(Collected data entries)
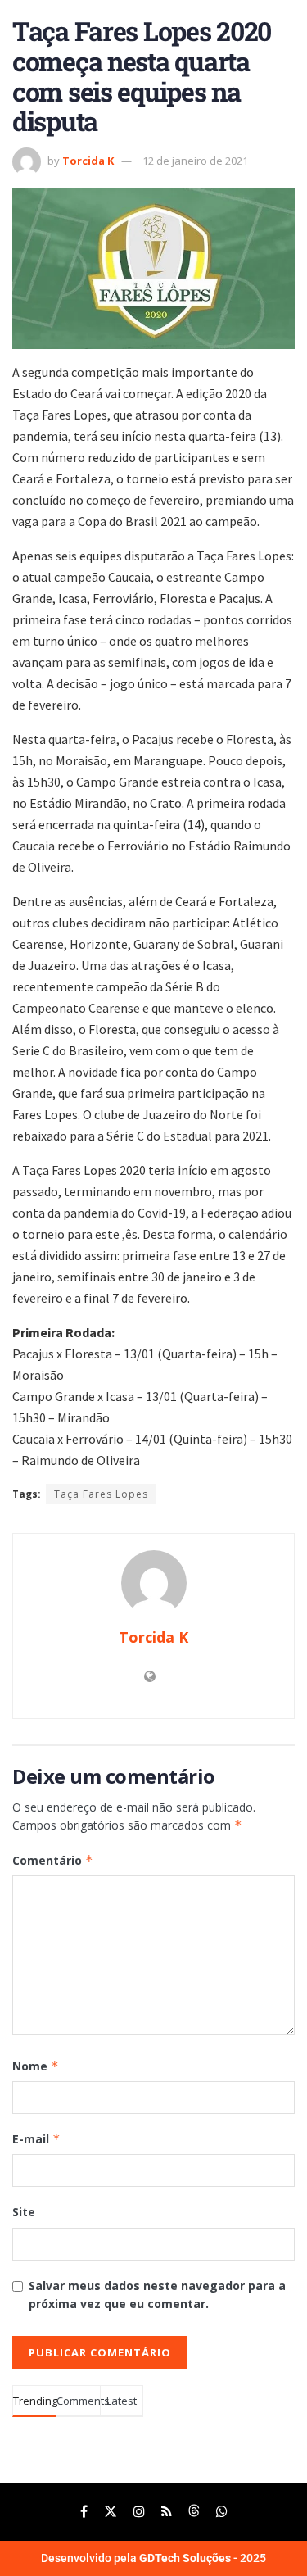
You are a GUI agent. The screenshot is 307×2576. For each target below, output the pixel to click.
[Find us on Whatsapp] (222, 2511)
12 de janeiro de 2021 (195, 160)
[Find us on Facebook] (84, 2511)
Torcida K (88, 160)
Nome (35, 2066)
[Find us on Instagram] (139, 2511)
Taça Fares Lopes (101, 1494)
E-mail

_INSTRUCTIONS TO FOLLOW:_ The expected answer is the data retyped exactly, without pictures.

_FINISHED TASK:_
You are a GUI agent. The screenshot is 307×2576. For each target below, output the pixel to click.
[Find us on Whatsapp] (222, 2511)
12 de janeiro de 2021 (195, 160)
[Find us on Facebook] (84, 2511)
Torcida K (88, 160)
Nome (35, 2066)
[Find us on Instagram] (139, 2511)
Taça Fares Lopes (101, 1494)
E-mail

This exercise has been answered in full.